1. How has the approach of companies to partnerships evolved over the years, and what are the main trends taking place?
 

Over the past few years, the role of technology software and hardware vendors has been greatly redefined. In the past, technology vendors were ranked on par with other suppliers in the landscape of relationships managed by our clients. Today, however, vendors have become strategic players and have dimensions that place them among the world's largest companies. They sit at the tables of institutions to define national strategies, have capital and financial power that identify them as primary and key players. Microsoft, AWS, Oracle, SAP, Salesforce and other big players daily chart the high road in the path of digitizing the world around us.

The ability to manage the relationship with these players becomes a key asset. Engineering has invested substantially in recent years to create a team specialized in managing the relationship with technology vendors.
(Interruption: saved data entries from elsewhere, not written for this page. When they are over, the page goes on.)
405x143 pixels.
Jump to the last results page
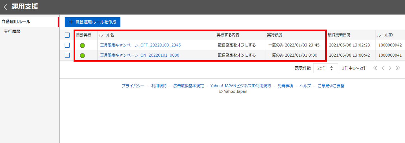(x=398, y=68)
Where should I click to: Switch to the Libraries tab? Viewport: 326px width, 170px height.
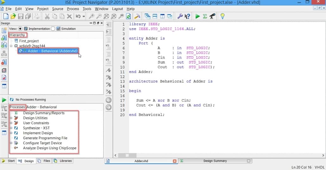66,161
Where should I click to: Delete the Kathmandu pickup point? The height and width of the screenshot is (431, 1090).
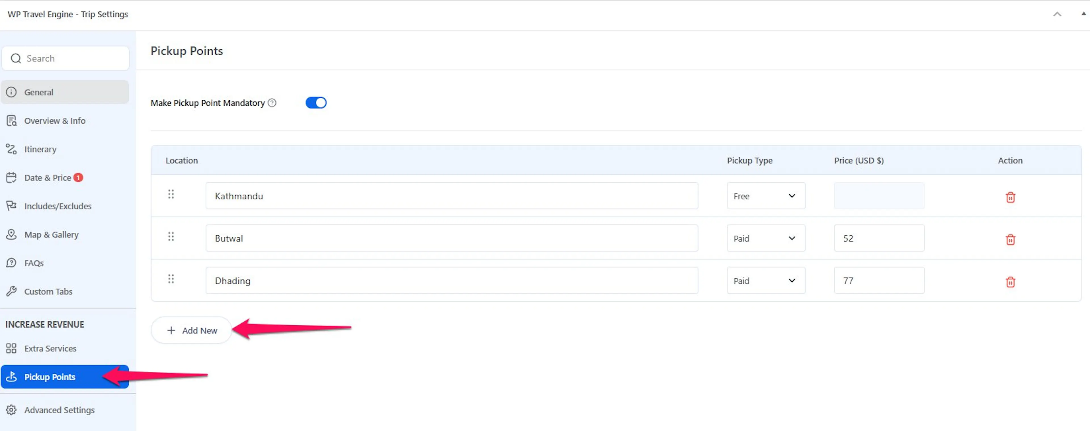[1010, 197]
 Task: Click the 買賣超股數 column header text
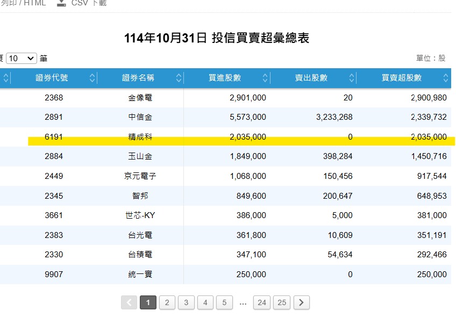401,78
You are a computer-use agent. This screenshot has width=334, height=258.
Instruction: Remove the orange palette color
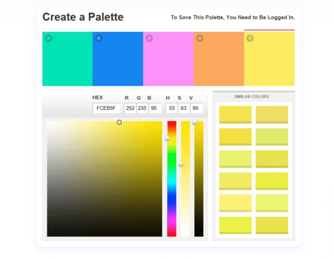[x=200, y=38]
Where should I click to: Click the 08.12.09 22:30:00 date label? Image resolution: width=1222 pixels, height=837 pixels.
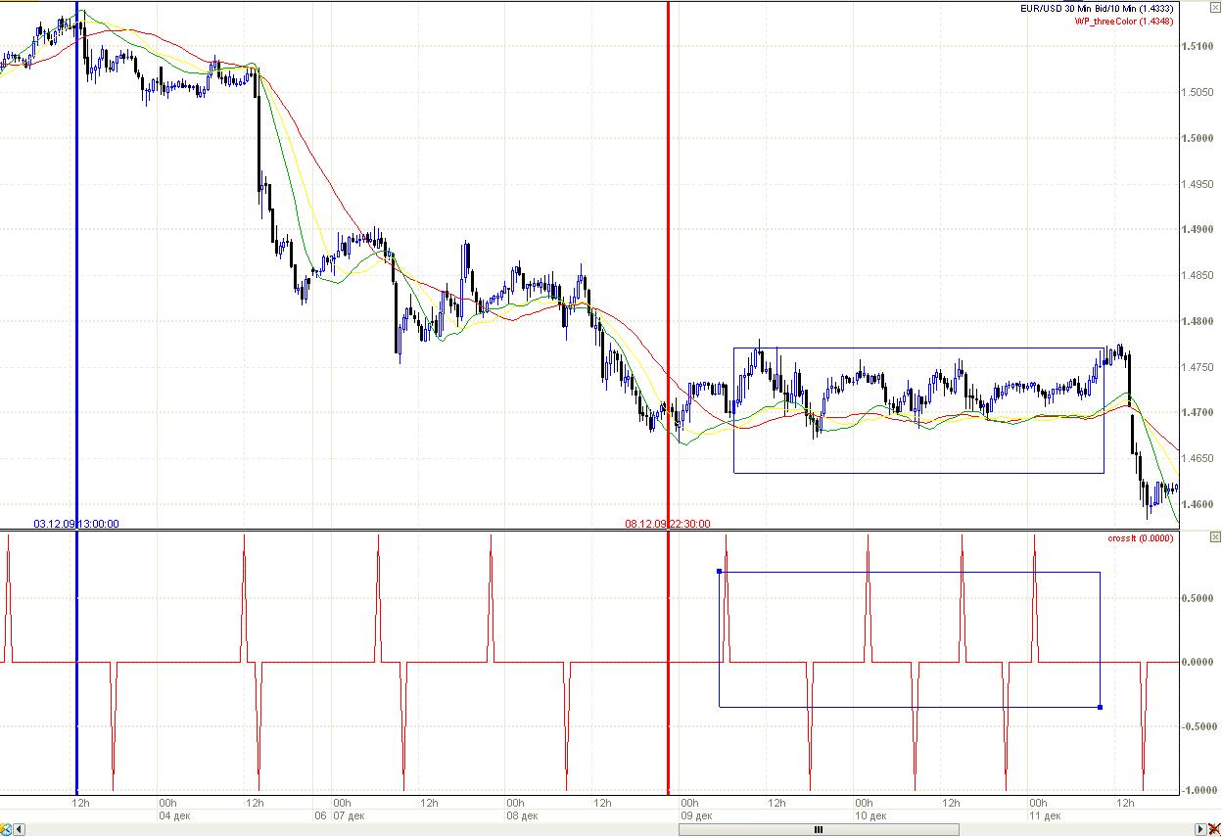[668, 524]
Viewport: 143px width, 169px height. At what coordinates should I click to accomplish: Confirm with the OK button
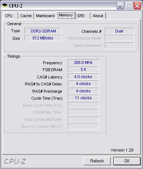click(x=127, y=161)
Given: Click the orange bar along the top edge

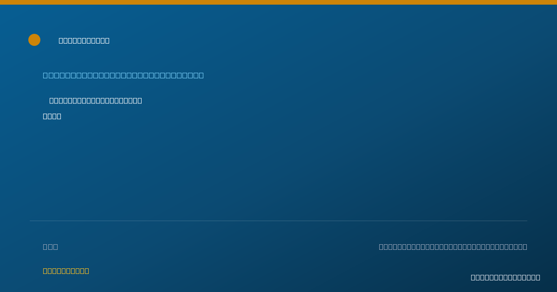Looking at the screenshot, I should (279, 2).
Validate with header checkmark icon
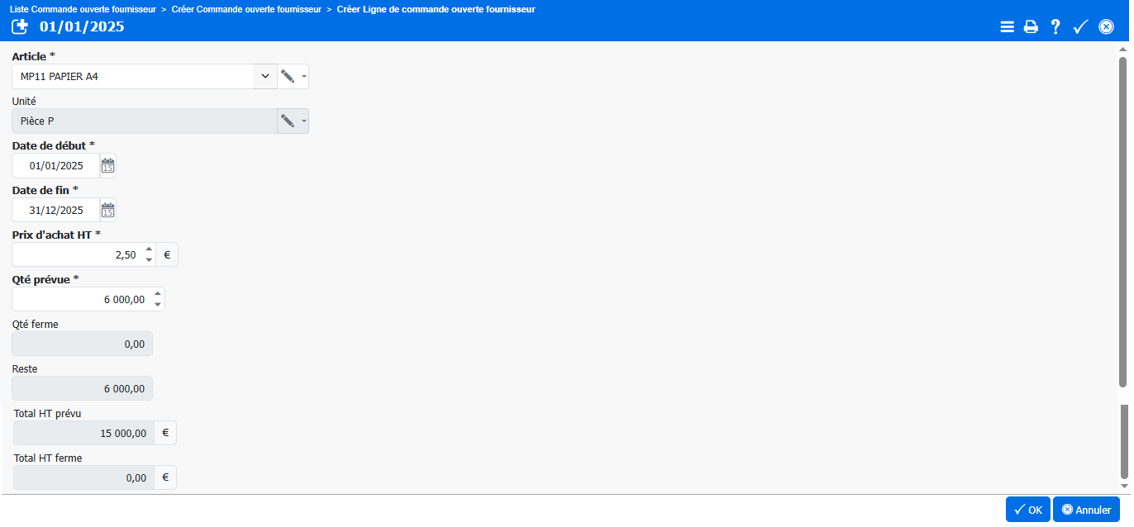 pyautogui.click(x=1080, y=26)
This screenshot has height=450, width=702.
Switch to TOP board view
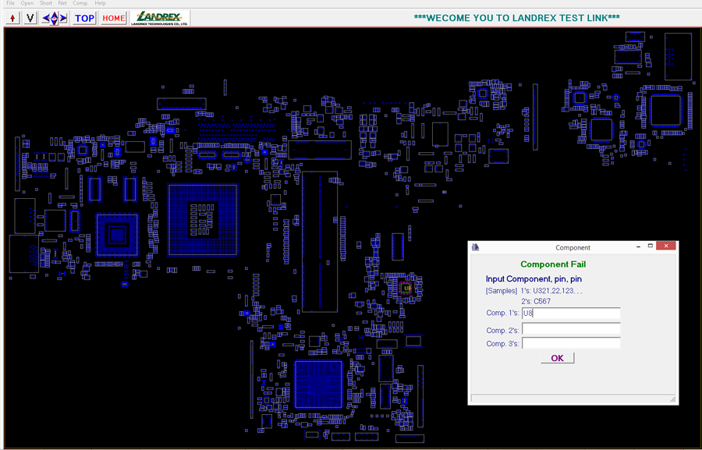point(84,18)
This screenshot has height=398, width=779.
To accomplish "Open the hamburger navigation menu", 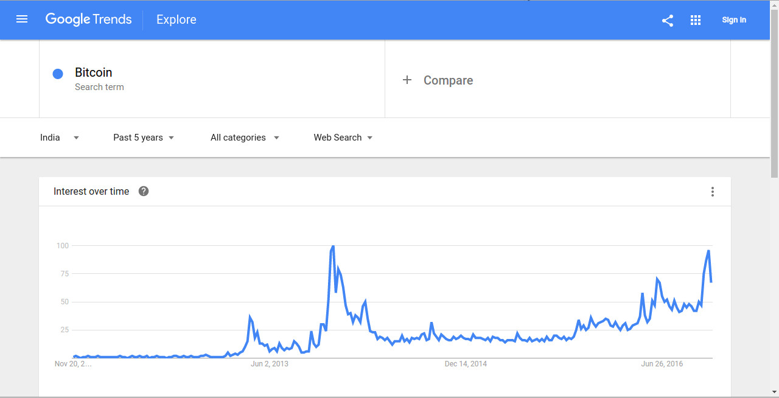I will 22,19.
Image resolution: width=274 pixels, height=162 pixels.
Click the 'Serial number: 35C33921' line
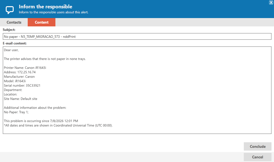click(22, 85)
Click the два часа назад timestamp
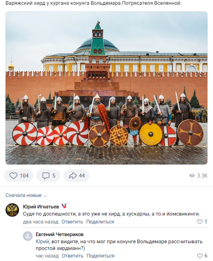The width and height of the screenshot is (213, 261). pyautogui.click(x=41, y=222)
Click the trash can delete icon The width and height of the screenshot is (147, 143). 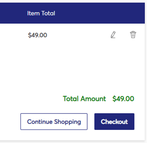point(133,34)
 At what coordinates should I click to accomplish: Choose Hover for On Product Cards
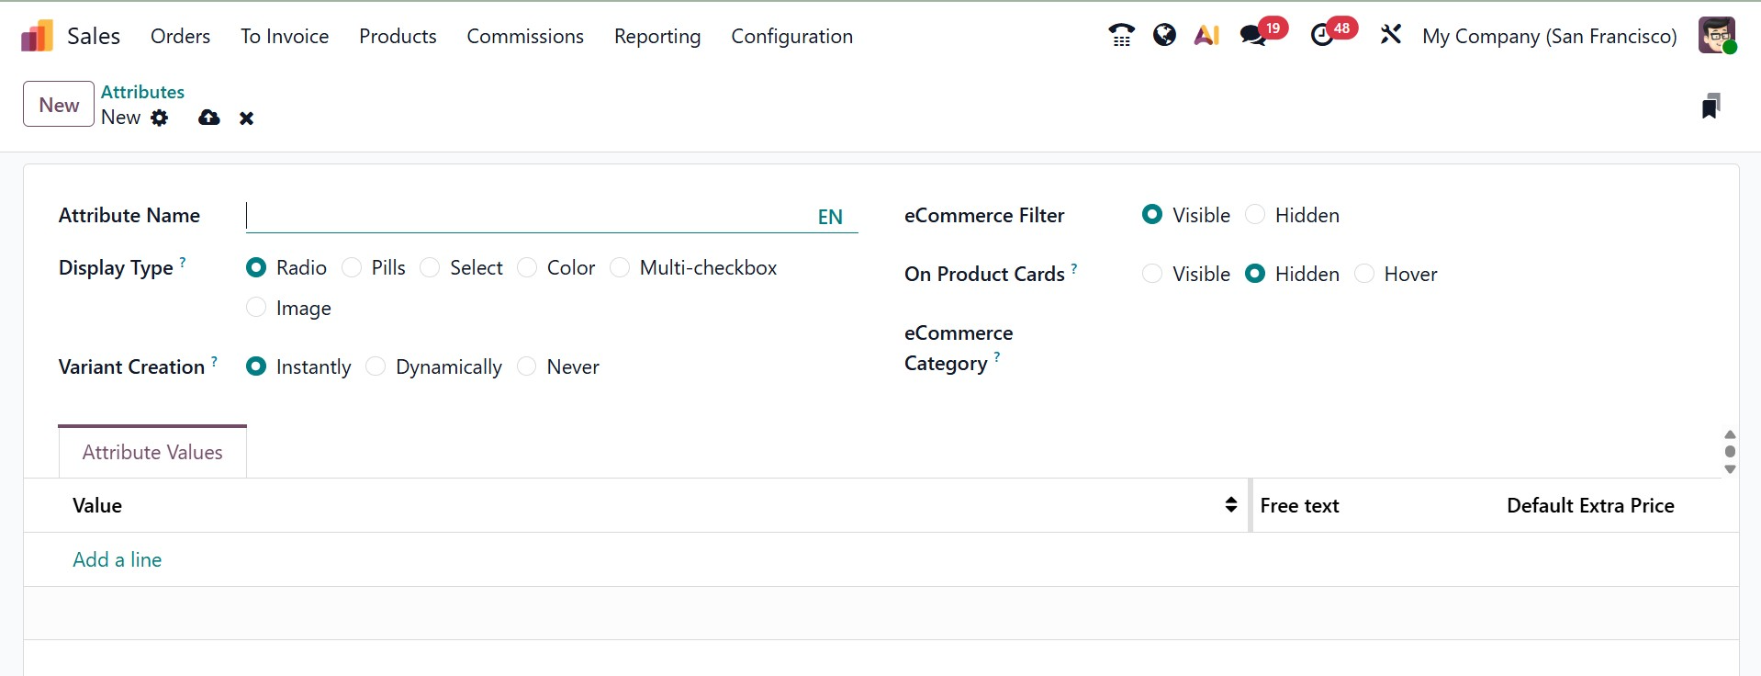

We speak their language, understand their strategy and express their value in a business language that our customers understand. Partners today support us, seek us out, and recognize our role as advisors without which their technologies could not reach our customers so easily. 

A side effect of this evolution is that players are progressively moving away from individual local markets, entrusting companies like ours with a crucial role in declining the technological value of our partners in the different verticals we preside over on a daily basis.

2. What benefits does adopting a best-fit approach to our global ecosystem of technology partnerships enable us to offer the customer?


I think an example can clarify the scenario well. By now, the discussion about the adoption of artificial intelligence is daily. Every technology vendor offers its own solution built by leveraging its strengths and proposes it in every domain. In reality, the adoption of AI tools is a complex process that is often tailored to the customer's goals. Optimizing through AI a CRM system, enhancing individual productivity, robotizing a production process, are completely different areas that require very different methodological and technological approaches.

Therefore, it becomes essential to master all partner technologies, to know their differences, and to be able to drop the solution into the specific scope required by the customer. 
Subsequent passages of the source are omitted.